Passez votre chemin, ou plutôt restez dans votre fauteuil, ou sur votre plage au mois d'août.
Ce livre n'est pas pour les sédentaires.
C'est un livre de mouvement, de dynamique. Il est pour ceux acceptent de se contenter du minimum de repères, de voir les paysages se déformer pour voir l'envers du décor, voir le monde tel que le perçoit celui qui fuit.
Pas d'analyse, mais un point de fuite, le point de vue de celui qui brouille les limites.
Alors oui, quelquefois on saisit le lieu dont il s'agit, mais fugacement, fugitivement. On le découvre disséqué par un regard sans cesse en mouvement qui passe de la trivialité, le plus souvent, au sublime, rarement. Mais même ces catégories sont des repères trop clairs. Il n'y a aucune recherche de vérité, seulement une façon de dire la vie et le mouvement, la mort et le repos dans différents coins du globe. Et le sublime jaillit du trivial, et inversement.
De plus l'auteur entrecoupe son texte d'autocritiques, de rejet de ce qu'il écrit, du ratage en cours. Et le texte prend des virages, des tête-à-queue, des embardées.

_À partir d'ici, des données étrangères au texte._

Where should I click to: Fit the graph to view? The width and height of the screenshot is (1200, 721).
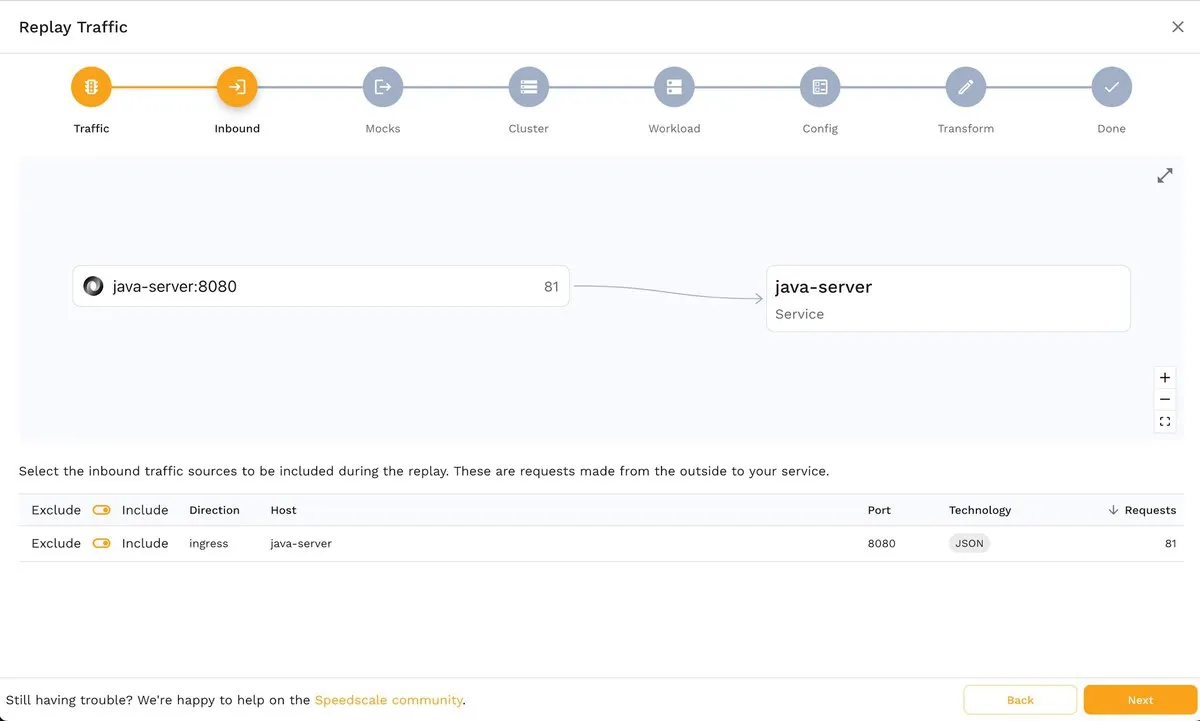point(1165,422)
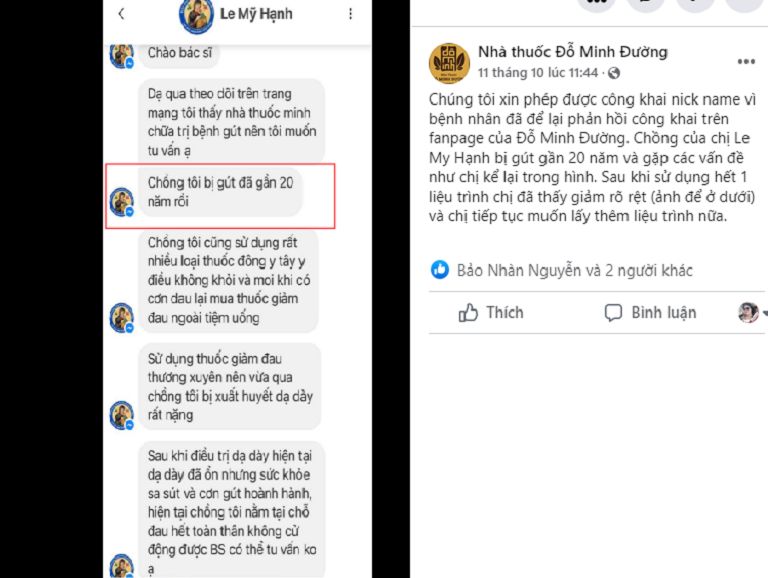
Task: Click the Le Mỹ Hạnh chat title name
Action: (x=256, y=14)
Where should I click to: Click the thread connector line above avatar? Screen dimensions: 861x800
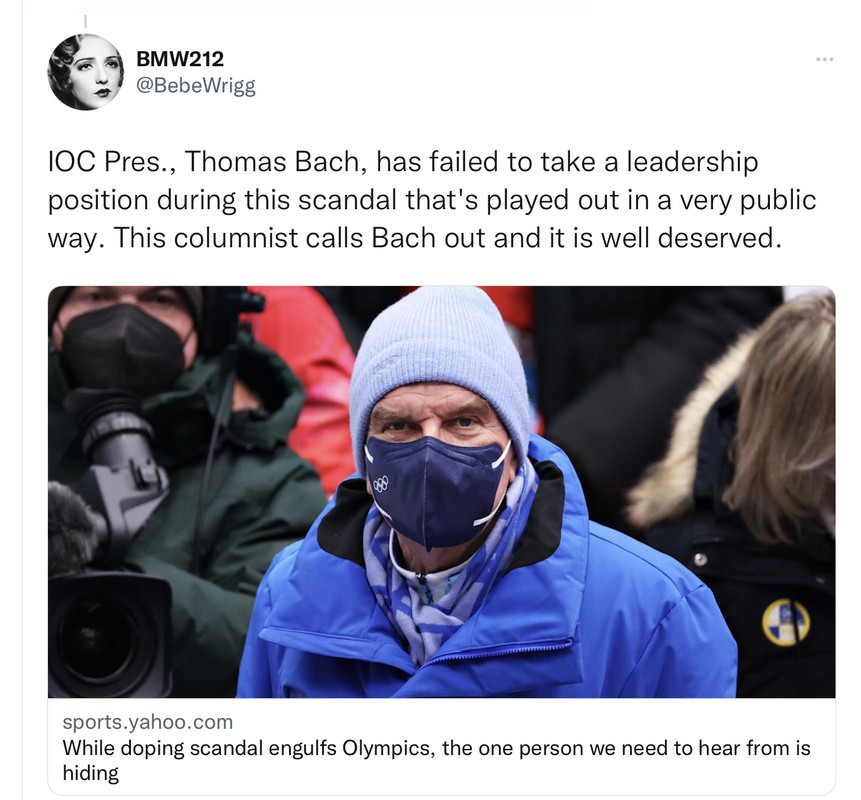(85, 21)
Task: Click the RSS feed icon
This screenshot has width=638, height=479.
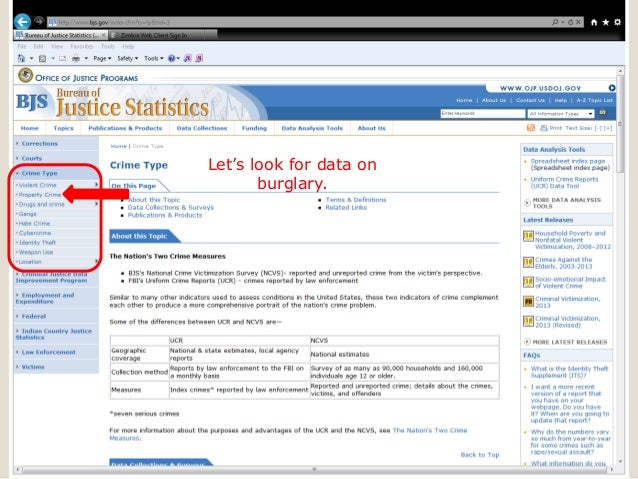Action: (529, 128)
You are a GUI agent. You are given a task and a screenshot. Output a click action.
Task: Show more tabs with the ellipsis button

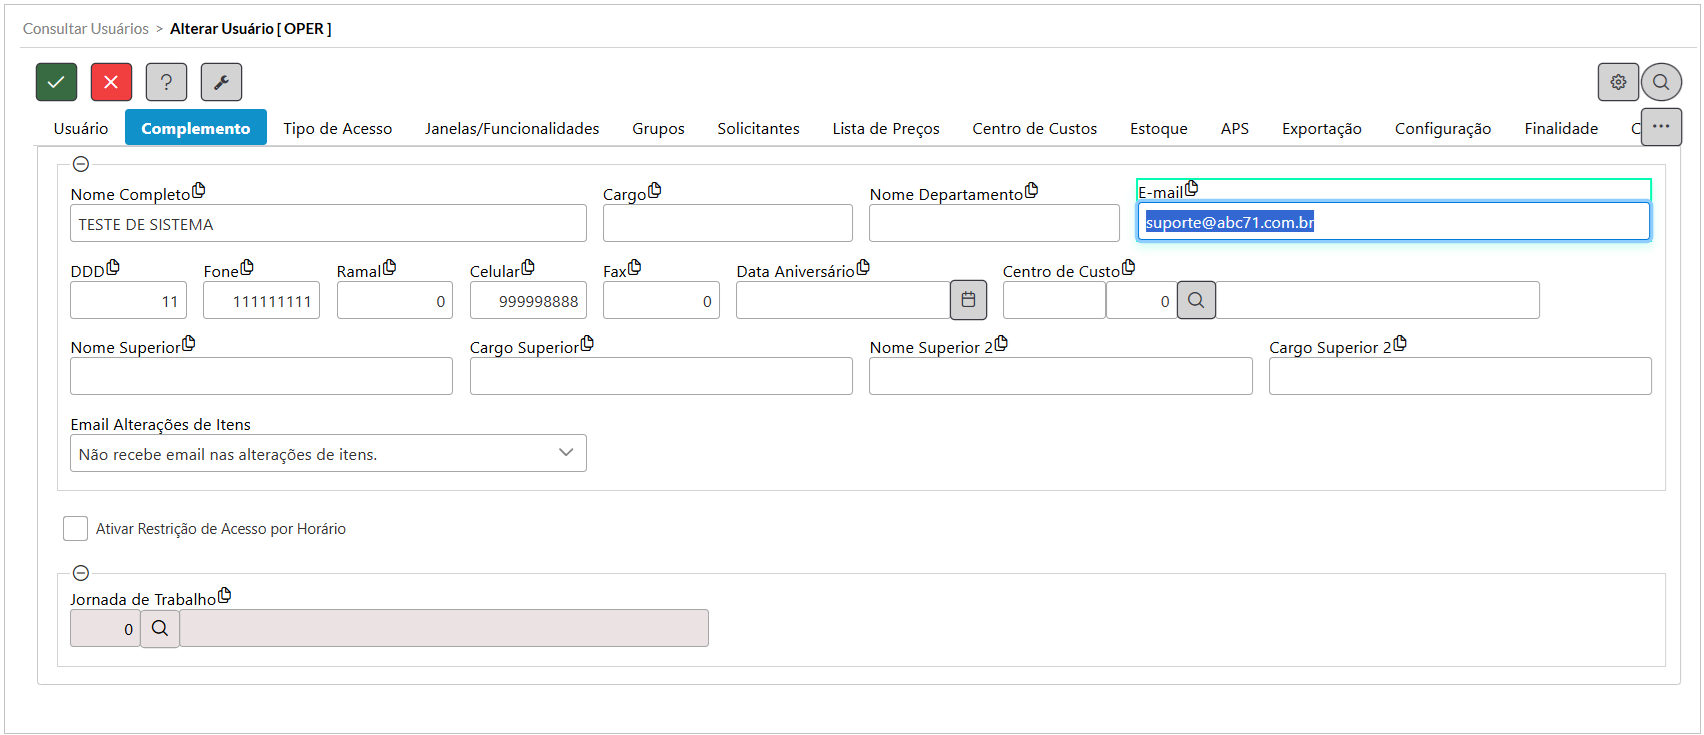[x=1661, y=127]
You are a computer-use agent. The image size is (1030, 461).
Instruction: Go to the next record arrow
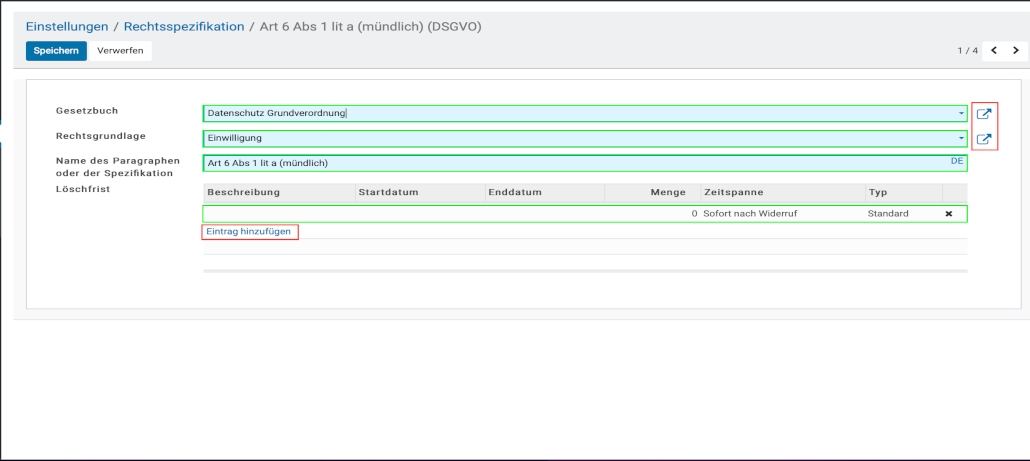[1015, 50]
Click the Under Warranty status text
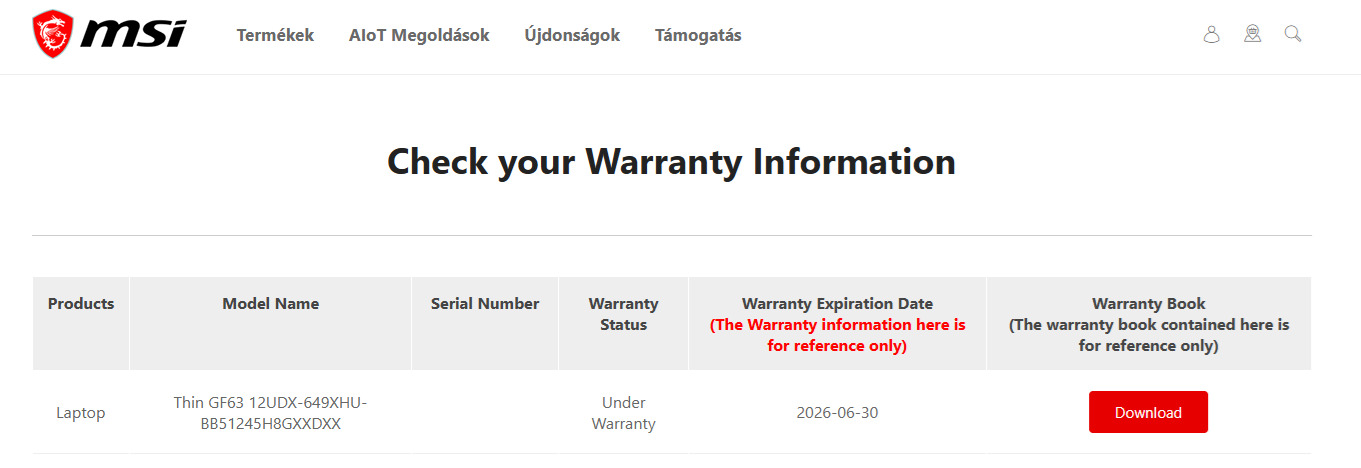 (x=623, y=413)
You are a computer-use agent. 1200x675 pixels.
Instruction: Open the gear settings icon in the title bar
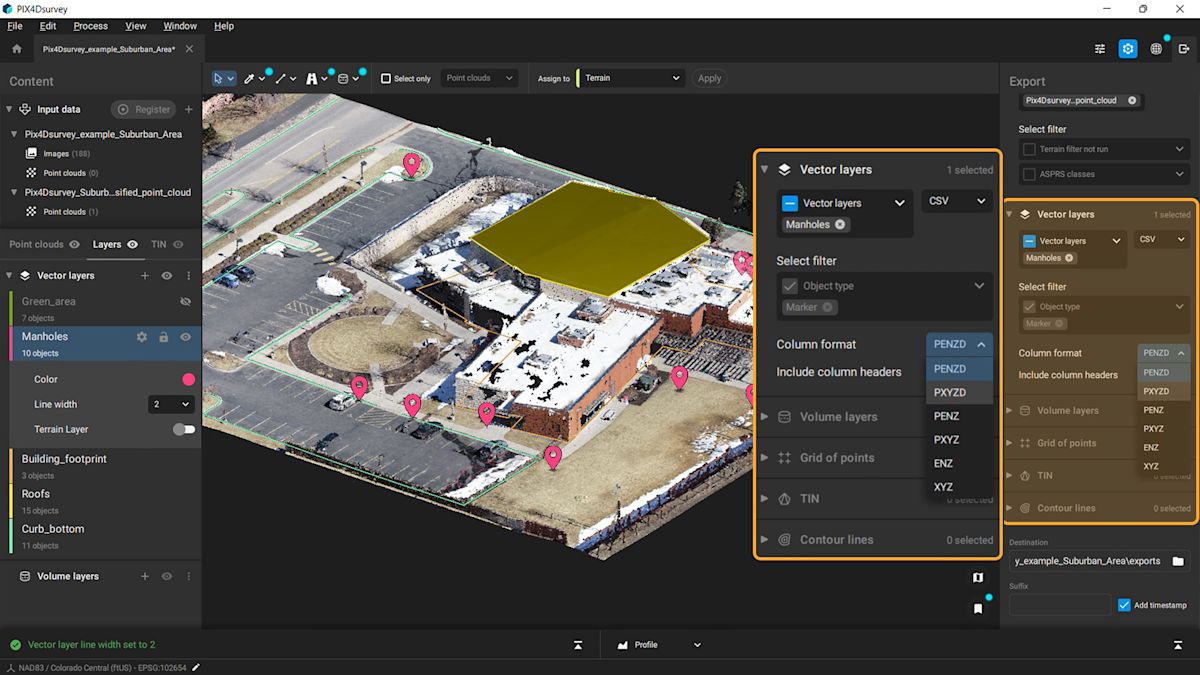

Un livre labyrinthe comme celui-là peut paraître rébarbatif, mais si on se laisse porter par la poésie profonde et le mouvement perpétuel, l'on prend un plaisir infini à apercevoir le coeur des choses, à goûter la poésie qui nous fait voir le monde autrement, qui nous invite à la découverte sans cesse renouvelée.
Alors si l'aventure vous tente, n'hésitez pas!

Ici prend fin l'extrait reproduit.